What is expected: Echo each of the following lines back verbatim.

(Records from a dataset)
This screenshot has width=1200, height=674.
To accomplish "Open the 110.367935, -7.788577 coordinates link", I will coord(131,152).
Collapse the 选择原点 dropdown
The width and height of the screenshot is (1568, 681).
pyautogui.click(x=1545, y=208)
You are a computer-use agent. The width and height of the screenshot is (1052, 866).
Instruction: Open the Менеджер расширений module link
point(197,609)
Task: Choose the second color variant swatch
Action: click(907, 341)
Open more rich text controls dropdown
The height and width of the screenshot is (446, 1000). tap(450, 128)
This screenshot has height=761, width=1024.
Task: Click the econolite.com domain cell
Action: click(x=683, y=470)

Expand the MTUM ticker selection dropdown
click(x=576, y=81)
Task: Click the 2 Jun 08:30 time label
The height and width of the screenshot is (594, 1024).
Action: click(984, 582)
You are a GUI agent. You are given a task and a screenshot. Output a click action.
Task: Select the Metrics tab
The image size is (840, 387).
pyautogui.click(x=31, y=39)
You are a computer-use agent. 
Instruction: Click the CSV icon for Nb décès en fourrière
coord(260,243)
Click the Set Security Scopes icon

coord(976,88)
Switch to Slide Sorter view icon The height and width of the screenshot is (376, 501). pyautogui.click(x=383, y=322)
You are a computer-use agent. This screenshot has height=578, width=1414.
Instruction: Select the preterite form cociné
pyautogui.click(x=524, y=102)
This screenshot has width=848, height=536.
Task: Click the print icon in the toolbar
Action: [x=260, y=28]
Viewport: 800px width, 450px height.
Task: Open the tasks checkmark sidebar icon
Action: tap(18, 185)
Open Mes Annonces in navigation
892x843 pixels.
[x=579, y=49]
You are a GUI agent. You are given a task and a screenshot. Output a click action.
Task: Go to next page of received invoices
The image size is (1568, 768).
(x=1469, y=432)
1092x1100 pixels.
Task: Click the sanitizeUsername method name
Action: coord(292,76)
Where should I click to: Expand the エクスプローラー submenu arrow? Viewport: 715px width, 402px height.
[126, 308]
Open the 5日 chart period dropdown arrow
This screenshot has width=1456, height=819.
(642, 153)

Response to the task:
This screenshot has width=1200, height=674.
To accomplish "Open the 110.367935, -7.788577 coordinates link", I will coord(131,152).
Collapse the 选择原点 dropdown
The width and height of the screenshot is (1568, 681).
pyautogui.click(x=1545, y=208)
You are a computer-use agent. The width and height of the screenshot is (1052, 866).
Instruction: Open the Менеджер расширений module link
point(197,609)
Task: Choose the second color variant swatch
Action: click(907, 341)
Open more rich text controls dropdown
The height and width of the screenshot is (446, 1000). tap(450, 128)
This screenshot has height=761, width=1024.
Task: Click the econolite.com domain cell
Action: click(x=683, y=470)

Expand the MTUM ticker selection dropdown
click(x=576, y=81)
Task: Click the 2 Jun 08:30 time label
The height and width of the screenshot is (594, 1024).
Action: click(984, 582)
You are a GUI agent. You are given a task and a screenshot. Output a click action.
Task: Select the Metrics tab
The image size is (840, 387).
pyautogui.click(x=31, y=39)
You are a computer-use agent. 
Instruction: Click the CSV icon for Nb décès en fourrière
coord(260,243)
Click the Set Security Scopes icon

coord(976,88)
Switch to Slide Sorter view icon The height and width of the screenshot is (376, 501). pyautogui.click(x=383, y=322)
You are a computer-use agent. This screenshot has height=578, width=1414.
Instruction: Select the preterite form cociné
pyautogui.click(x=524, y=102)
This screenshot has width=848, height=536.
Task: Click the print icon in the toolbar
Action: [x=260, y=28]
Viewport: 800px width, 450px height.
Task: Open the tasks checkmark sidebar icon
Action: tap(18, 185)
Open Mes Annonces in navigation
892x843 pixels.
[x=579, y=49]
You are a GUI agent. You are given a task and a screenshot. Output a click action.
Task: Go to next page of received invoices
The image size is (1568, 768).
(x=1469, y=432)
1092x1100 pixels.
Task: Click the sanitizeUsername method name
Action: coord(292,76)
Where should I click to: Expand the エクスプローラー submenu arrow? Viewport: 715px width, 402px height.
[126, 308]
Open the 5日 chart period dropdown arrow
This screenshot has width=1456, height=819.
(642, 153)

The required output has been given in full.